Le repas familial, dans le sens où il est « structurant », sécurisant pour l’enfant et l’adolescent, peut dans une certaine mesure, diminuer les comportements à risques (comportements autodestructeurs induits par une grande insécurité affective).
Est-ce un facteur de socialisation ?
Bien sûr ! Il est important que les enfants soient mêlés à la préparation des repas aussi souvent que possible, ce qui augmente le sentiment d’unité familiale. Le repas familial est bien plus que le lieu où l’on absorbe de la nourriture, c’est aussi un lieu d’échange et de « remplissage affectif ». Une certaine intégration s’y matérialise. La table joue un rôle prépondérant dans l’éducation des enfants, l’apprentissage de la politesse, des règles sociales du « bien vivre ensemble ». Elle a aussi son importance dans les rapports parents /enfants, dans les rencontres avec la famille, les amis et également les étrangers. Manger permet à la fois d’être ensemble, de communier sans nécessairement communiquer verbalement. La table est un haut lieu d’échanges symboliques.
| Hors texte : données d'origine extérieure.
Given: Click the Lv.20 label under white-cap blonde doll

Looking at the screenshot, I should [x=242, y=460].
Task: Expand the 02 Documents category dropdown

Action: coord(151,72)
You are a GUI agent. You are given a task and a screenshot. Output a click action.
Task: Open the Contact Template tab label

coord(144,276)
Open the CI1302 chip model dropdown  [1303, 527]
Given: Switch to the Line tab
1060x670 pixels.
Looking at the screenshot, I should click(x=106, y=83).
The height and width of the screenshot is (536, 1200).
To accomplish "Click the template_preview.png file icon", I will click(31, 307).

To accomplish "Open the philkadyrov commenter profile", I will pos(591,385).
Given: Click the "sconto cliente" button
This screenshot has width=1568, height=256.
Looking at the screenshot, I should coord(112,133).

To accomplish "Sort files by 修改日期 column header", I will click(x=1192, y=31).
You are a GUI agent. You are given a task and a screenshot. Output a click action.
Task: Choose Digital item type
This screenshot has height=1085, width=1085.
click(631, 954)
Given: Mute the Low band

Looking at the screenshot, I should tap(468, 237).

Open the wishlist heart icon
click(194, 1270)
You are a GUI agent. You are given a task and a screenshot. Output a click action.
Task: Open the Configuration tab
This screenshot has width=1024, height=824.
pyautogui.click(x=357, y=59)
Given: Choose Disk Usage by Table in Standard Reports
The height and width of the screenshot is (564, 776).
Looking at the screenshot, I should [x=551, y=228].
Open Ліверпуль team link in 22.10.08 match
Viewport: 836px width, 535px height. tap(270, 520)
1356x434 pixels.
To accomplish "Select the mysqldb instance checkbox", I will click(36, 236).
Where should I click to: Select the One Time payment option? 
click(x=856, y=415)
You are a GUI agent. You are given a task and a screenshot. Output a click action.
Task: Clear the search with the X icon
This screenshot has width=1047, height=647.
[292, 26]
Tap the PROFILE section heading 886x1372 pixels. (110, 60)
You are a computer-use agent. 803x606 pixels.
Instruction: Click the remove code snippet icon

Faut-il « forcer » les enfants à venir à table ?
Oui et non. C’est un peu plus compliqué que ça. Même si ils se font parfois prier, les enfants, comme les adolescents, plébiscitent le repas familial. L’adolescent a besoin de répétitions. Si on le lui propose, il vient (parfois il faut l’appeler 10 fois). Il parait s’y ennuyer profondément, il bougonne, mais il est présent pour affirmer son identité et sa différence. Il a besoin d’être avec pour être « contre ». Il faut « tenir bon » car cette tradition du repas en famille a une influence positive sur le développement du langage, et aussi sur la compétence en littérature : on communique, on s’exprime, on se raconte et on y raconte la vie ! Enfin dans la mesure où 80% des femmes travaillent aujourd’hui, c’est aussi le lieu des « retrouvailles » familiales. Les enfants participent aux échanges et « entendent » la vie des adultes, les liens familiaux s’y concrétisent.